Emily Gould is a very good writer. Why does she have to deal with misogynists all the time?
  • Emily Gould is a very good writer. Why does she have to deal with misogynists all the time?

Yesterday, I told you about E.R. Kennedy's claims that author Tao Lin emotionally abused him. It's important to note that these are not even the first instance of allegations of misconduct to circulate through the alt lit world this week. A writer named Sophia Katz published an essay on Medium accusing a man in the Brooklyn literary scene of raping her repeatedly. Writers on social media quickly outed the man in the story as Pop Serial editor Stephen Tully Dierks. In response, as Allie Jones reports on Gawker, Dierks seemed to confirm Katz's allegation in a Facebook post, citing "very poor judgment" and claiming that he "would never intentionally have nonconsensual sex with someone." At the end of the post, Dierks claims he has "taken in the toxicity of our society's patriarchal structure," and that he plans "to cease running my magazine, cease pursuing a public writing career, and reflect deeply on how I let this horrible thing happen."

And of course it's been one week since litblogger Edward Champion's public Twitter meltdown. In a fight that was apparently triggered over a deleted Facebook comment, Champion threatened to publish private information about author Porochista Khakpour unless she apologized for her imagined transgressions. (This came about three months after Champion published an unhinged 11,000-word post about author Emily Gould and then, when confronted with criticism on social media, publicly threatened suicide.) Champion's Twitter account was suspended and in the week since his threats against Khakpour, other authors have stepped forward to accuse Champion of a long history of multiple instances of bullying, misogyny, and threats of violence.

I haven't had any interactions with the other two men, but I met Champion once at Book Expo America and I've interacted with him over Twitter and e-mail a handful of times. He's always been pleasant to me—once he sent me a long, supportive e-mail when I told him I was feeling depressed about working, however peripherally, in the publishing industry. Champion has been melting down on Twitter for years now, and his outbursts have been so forceful and so over-the-top that I never wanted to get too close; it was clear he was a man who took the whole Twitter outrage cycle a little too personally. After his shameless assault on Emily Gould—this was not literary criticism; it was a personal and embarrassing screed with uncomfortable sexual overtones—I had written him off entirely as a colleague and as a person.

▶ EXERCISE DATA:
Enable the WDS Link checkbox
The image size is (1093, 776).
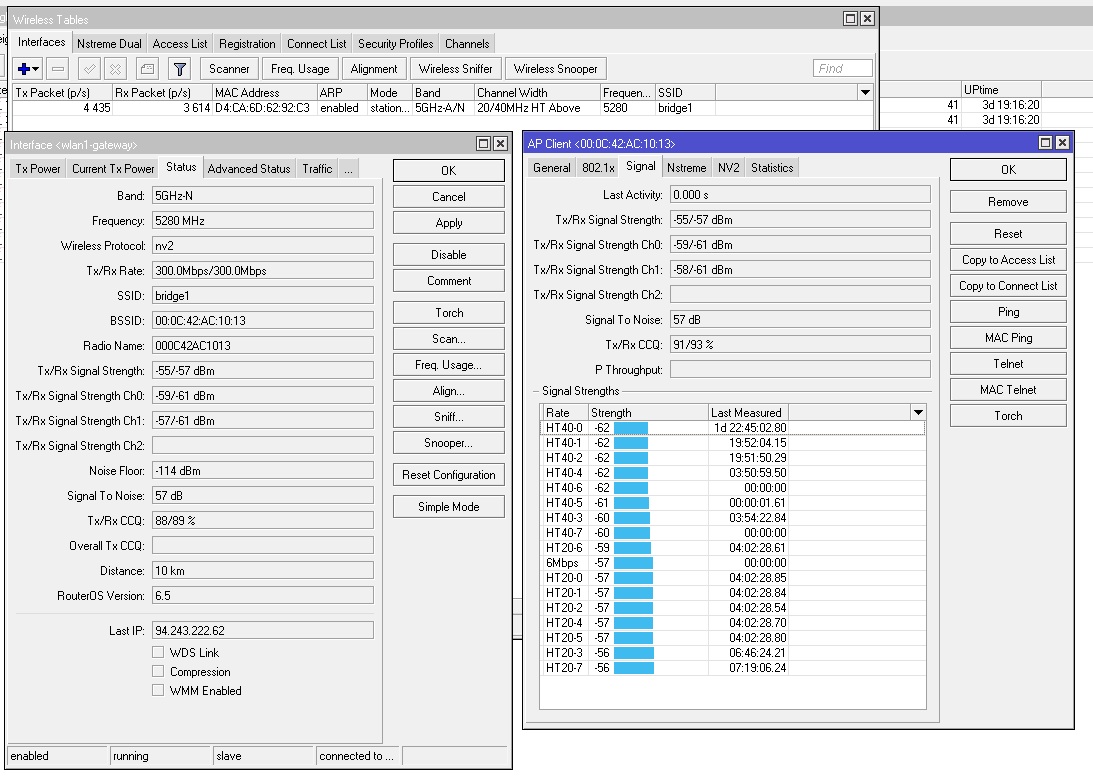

▶ EXERCISE TASKS:
1. Answer these questions about the article on misconduct allegations in the literary world, one line each:
(a) On what platform did Sophia Katz publish her essay?
(b) How many words long was Edward Champion's post about Emily Gould?
(c) Where did the writer of the article meet Champion in person?
2. Can you turn the paragraph of the article on misconduct allegations that begins "And of course it's been one week" into a short bulleted list that keeps its main facts?
3. Carry the article on misconduct allegations in the literary world forward from its last sentence.

▶ ANSWERS PER TASK:
1.
(a) Medium
(b) 11,000 words
(c) Book Expo America

2.
- One week has passed since litblogger Edward Champion's public Twitter meltdown.
- In a fight apparently triggered by a deleted Facebook comment, he threatened to publish private information about author Porochista Khakpour unless she apologized.
- About three months earlier, he had published an 11,000-word post about author Emily Gould. When he was criticized on social media, he publicly threatened suicide.
- His Twitter account was suspended.
- Since his threats against Khakpour, other authors have accused him of a long history of bullying, misogyny, and threats of violence.

3.
But I didn't publicly stand against Edward Champion, even as nearly everyone in the literary Twittersphere piled on. I stayed out of it. I don't know if my silence was the right response or not. On the one hand, I am all for women standing publicly against their accusers, and I am also all for showing support for those women, to let them know that it is not their fault and that they deserve to tell their stories. But the pile-on with Champion started to feel less about supporting Gould and Khakpour and more about Being Publicly on the Right Side. Twitter is an engine that feeds on outrage, and since Champion has been off Twitter, he's been portrayed as the Wicked Witch of the West, rather than a clearly sick man stuck in a feedback loop of publicity and shame. I'm not excusing Champion—again, I want nothing to do with him—but I am also not excusing those shameless social media ambulance-chasers who get a little endorphin rush out of tilting at the monster of the week.

Maybe part of the problem is that social media, with its liking and favoriting and retweeting, is too ridiculous a medium for these kinds of discussions. But that can't be right, because these discussions should honestly be happening everywhere. People need to know that this kind of behavior is never acceptable, and the best way that people learn is through stories: Stories of normal people doing evil things, stories of heroes not accepting silent victimhood, stories of damaged people who take their sicknesses out on the world, stories of brave people who take action when they see other people being hurt.

The publishing industry clearly has a pro-masculine bias. It's nothing so intentionally malevolent as an "old boy's network," but it's plainly regressive because the publishing industry favors white male voices and diminishes the voices of women and people of color. It's just true, and that needs to stop. Everyone involved with the industry—reviewers, publishers, editors, writers—need to be more vigilant about representation, about the message that their contributor pages and convention panels and spring lists are sending to the world. There is a direct correlation between the institutional lionization of young men and the institutional exploitation of young women.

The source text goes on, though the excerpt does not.